/practice/journal-club / 2013
TAPS: Preoperative Transfusion in Sickle Cell Disease
Howard J et al. The Transfusion Alternatives Preoperatively in Sickle Cell Disease (TAPS) study. Lancet 2013;381:930-938.
sickle-cell · transfusion · preoperative · hematology
Hook
Simple preop transfusion to Hb 10 cut serious complications by 60% in moderate-risk surgery.
Population, Intervention, Comparison, Outcome
- Population
- 67 patients with HbSS or HbSβ⁰ thalassemia undergoing low-/medium-risk surgery (cholecystectomy, ortho, ENT) at 17 UK + Netherlands centers.
- Intervention
- Simple preop transfusion to Hb ≥10 g/dL within 10 days of surgery.
- Comparison
- No transfusion.
- Outcome
- Composite of clinically important complications (acute chest, vaso-occlusive crisis, stroke, transfusion reaction) within 30 days.
Methods
Open-label RCT. Trial halted early at scheduled interim analysis for clear benefit. Stratified by surgery risk + center.
Findings
- Composite complications: 39% no-transfusion vs 15% transfusion (OR 3.81, 95% CI 1.24-11.7, P=0.013) — trial stopped.
- Acute chest syndrome: 27% vs 3%.
- Total transfusion-related complications were similar — preop transfusion did not cause excess delayed hemolytic reactions in the modest sample.
Clinical takeaway
Pre-op simple transfusion to Hb 10 g/dL reduces sickle cell complications in low-/medium-risk surgery — now standard of care in major centers. Reserve EXCHANGE transfusion to HbS <30% for high-risk surgery (cardiac, cranial, major vascular) per ASH 2020. For low-risk same-day procedures (myringotomy, dental), no transfusion is reasonable. Always continue hydroxyurea, maintain normothermia + euvolemia + normoxia + adequate analgesia regardless of transfusion strategy. Watch for acute chest post-op (#1 cause of perioperative death).
Limitations
- Small (67 patients) — early stopping makes effect size estimate uncertain.

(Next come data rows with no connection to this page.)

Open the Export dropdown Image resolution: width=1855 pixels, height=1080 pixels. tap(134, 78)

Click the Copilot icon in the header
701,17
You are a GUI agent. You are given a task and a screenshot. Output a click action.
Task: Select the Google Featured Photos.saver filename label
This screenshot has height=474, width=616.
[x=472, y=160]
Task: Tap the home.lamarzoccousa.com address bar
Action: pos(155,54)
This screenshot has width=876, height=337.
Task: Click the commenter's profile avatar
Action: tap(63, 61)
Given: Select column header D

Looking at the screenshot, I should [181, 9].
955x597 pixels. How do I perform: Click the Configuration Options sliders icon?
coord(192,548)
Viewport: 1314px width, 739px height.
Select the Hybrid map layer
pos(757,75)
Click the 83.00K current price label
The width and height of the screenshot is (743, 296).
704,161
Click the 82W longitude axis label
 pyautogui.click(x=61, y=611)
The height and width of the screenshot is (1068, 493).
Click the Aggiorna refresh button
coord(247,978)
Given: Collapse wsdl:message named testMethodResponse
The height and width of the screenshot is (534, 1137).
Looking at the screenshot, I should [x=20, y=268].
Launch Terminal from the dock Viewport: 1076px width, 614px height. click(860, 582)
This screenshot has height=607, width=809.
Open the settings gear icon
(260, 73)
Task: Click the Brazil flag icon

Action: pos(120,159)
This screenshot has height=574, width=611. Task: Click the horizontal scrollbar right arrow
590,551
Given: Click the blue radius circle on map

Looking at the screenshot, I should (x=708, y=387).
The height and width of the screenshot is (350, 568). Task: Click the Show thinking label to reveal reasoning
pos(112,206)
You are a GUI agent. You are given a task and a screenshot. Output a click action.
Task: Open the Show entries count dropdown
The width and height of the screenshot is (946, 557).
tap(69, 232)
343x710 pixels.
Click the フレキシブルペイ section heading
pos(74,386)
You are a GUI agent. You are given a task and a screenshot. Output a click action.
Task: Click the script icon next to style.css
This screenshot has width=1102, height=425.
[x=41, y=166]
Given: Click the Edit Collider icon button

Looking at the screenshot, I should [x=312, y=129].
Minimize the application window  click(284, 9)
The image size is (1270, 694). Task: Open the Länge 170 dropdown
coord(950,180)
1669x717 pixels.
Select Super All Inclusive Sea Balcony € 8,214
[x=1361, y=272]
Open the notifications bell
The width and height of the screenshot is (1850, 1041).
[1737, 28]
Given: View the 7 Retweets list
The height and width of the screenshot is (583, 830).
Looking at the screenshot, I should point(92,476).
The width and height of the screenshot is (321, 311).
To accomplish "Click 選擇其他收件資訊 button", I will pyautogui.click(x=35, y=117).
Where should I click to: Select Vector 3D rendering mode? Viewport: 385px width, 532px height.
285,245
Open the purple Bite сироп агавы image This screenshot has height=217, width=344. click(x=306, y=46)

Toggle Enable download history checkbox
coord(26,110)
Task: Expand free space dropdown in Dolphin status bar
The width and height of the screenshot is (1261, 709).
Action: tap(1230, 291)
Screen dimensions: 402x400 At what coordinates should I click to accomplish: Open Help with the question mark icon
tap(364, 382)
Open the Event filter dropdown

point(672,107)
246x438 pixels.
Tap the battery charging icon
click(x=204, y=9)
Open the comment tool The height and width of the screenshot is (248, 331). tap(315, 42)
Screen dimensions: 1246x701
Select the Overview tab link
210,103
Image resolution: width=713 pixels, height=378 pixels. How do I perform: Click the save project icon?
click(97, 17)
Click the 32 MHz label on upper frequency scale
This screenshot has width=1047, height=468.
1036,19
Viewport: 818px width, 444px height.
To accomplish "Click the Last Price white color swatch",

- Excluded high-risk surgery — generalizability to cardiac/cranial/major vascular is limited.
- UK + Dutch population — different baseline alloimmunization rates than US sickle cell populations.
- Pre-hydroxyurea-era practice may understate baseline VOC rate.
Discussion questions
- Is your sickle cell preop pathway: simple-to-10 for low/medium, exchange-to-30% for high-risk? Or institutional variation?
- How do you handle the alloimmunized patient where transfusion carries delayed hemolytic reaction risk?
- Should ALL sickle cell patients have hematology preop consult, or only those needing transfusion decision?